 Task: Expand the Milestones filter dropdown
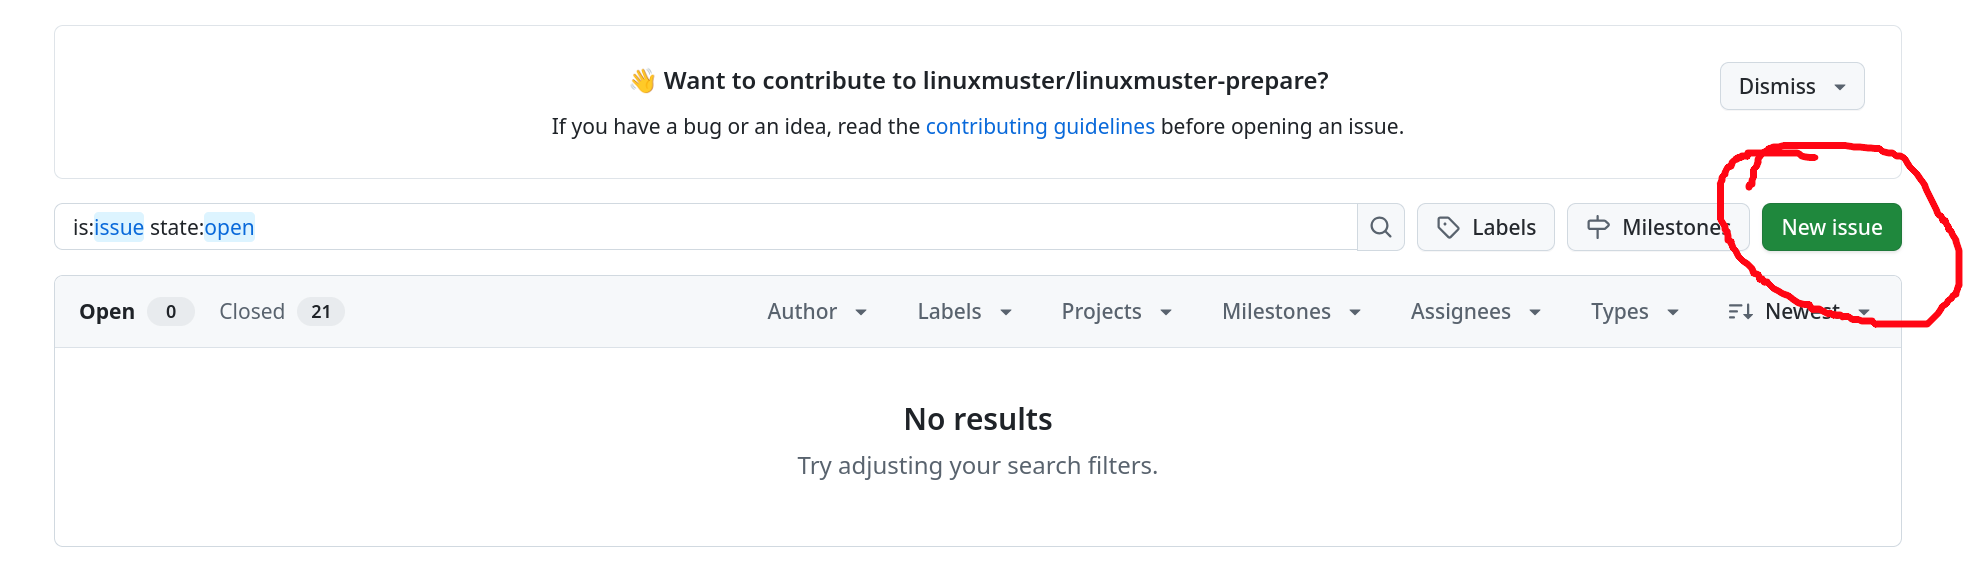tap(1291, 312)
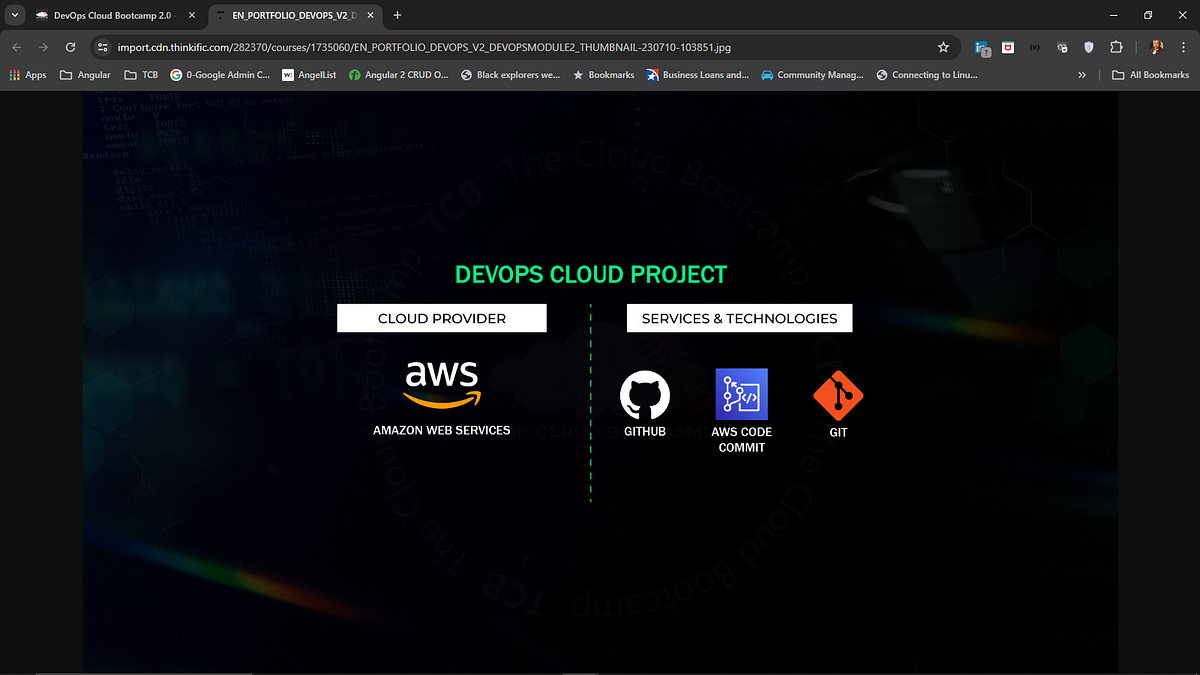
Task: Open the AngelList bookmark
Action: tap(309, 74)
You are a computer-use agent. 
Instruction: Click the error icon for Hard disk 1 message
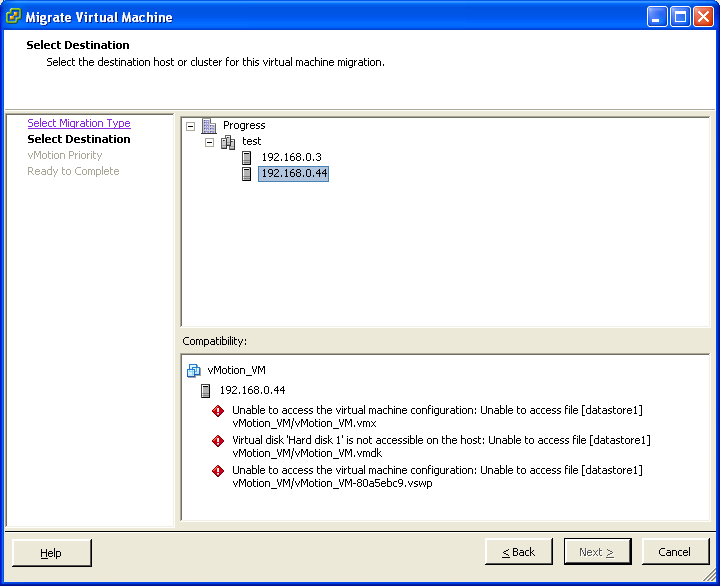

____

EXERCISE DETAILS =>
A word-for-word repetition of the data above, without pictures, is the expected answer.

YOUR SOLUTION =>
 Task: Expand the Milestones filter dropdown
tap(1291, 312)
Task: Open the AngelList bookmark
Action: tap(309, 74)
You are a computer-use agent. 
Instruction: Click the error icon for Hard disk 1 message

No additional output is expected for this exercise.